A Mathematical Definition of Interestingness
In open-endedness research, we care about building systems that continously generate interesting designs. So what makes something interesting? Previously, I argued that interestestness depends on a viewer's perspective. But this answer isn't very satisfying.
Ideally, we would want some mathematically-definable way to measure how interesting something is. A naive approach would to be to define interestingness as variation or entropy, but we run into the following problem:
In this example, you get the highest entropy by mixing milk and coffee, since at the molecular level the particles are the most widely distributed. But somehow the middle cup is the most interesting to us as humans, since the half-mixed milk forms all sorts of cool swirls and twists.
An analogy I like to draw here is the 10,000 oatmeal problem, which states:
I can easily generate 10,000 bowls of plain oatmeal, with each oat being in a different position and different orientation, and mathematically speaking they will all be completely unique. But the user will likely just see a lot of oatmeal.
Entropy is not all that great! Sure, we get a lot of unique designs, but at some level they all look like the same design. Something is missing in our interestingness formulation.
The best definition of interestingness I've come across so far is the idea of sophistication, which is mentioned in this blog post by Scott Aaronson:
Sophistication(x) is the length of the shortest computer program that describes, not necessarily x itself, but a set S of which x is a “random” or “generic” member.
Sophistication solves our milk-coffee problem and our oatmeal problem. In both cases, the high-entropy examples can be described by very short programs – just sample random positions for each particle. Something like the swirls in the half-mixed cup has higher sophistication, since you'd need a more complicated program to generate those artifacts.
How can we apply sophistication in the context of open-endedness and machine learning? Let's say we're trying to generate a lot of interesting image. One formulation is to do something like:
- An image gets less reward the more times it is generated.

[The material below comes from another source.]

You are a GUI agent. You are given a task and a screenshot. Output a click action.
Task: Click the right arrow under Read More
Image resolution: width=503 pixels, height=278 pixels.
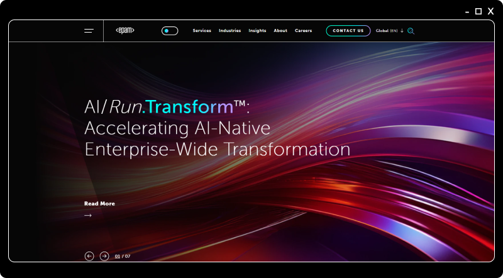(88, 216)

- Continously search for high-reward images.
Obviously, this formulation kind of sucks, since the space of images is really big, and we will basically end up with a lot of images of noise. Ideally, we want to eliminate all images that look like 'static noise' in one swoop, and move on to more interesting kinds of variation.
Here's a sophistication-like formulation that makes use of smarter learning:
- A generative adversarial network is trained to model all past images that have been generated.
- An image gets less reward if the GAN's discriminator thinks it looks in-distribution.
- Continuously search for high-reward images and re-train the GAN.
In theory, this GAN-based formulation should explore the image space in a more efficient manner. Once a few static-noise images have been generated, the GAN can model all types of static-noise, so high-reward images need to display other kinds of variation.
The GAN-based formulation kind of resembles sophistication, where we assume that Soph(x) is just -Disc(x), i.e. an image is sophisticated if it the GAN struggles to model it correctly. As long as we're continously re-training our GAN, this approximation shouldn't be too bad.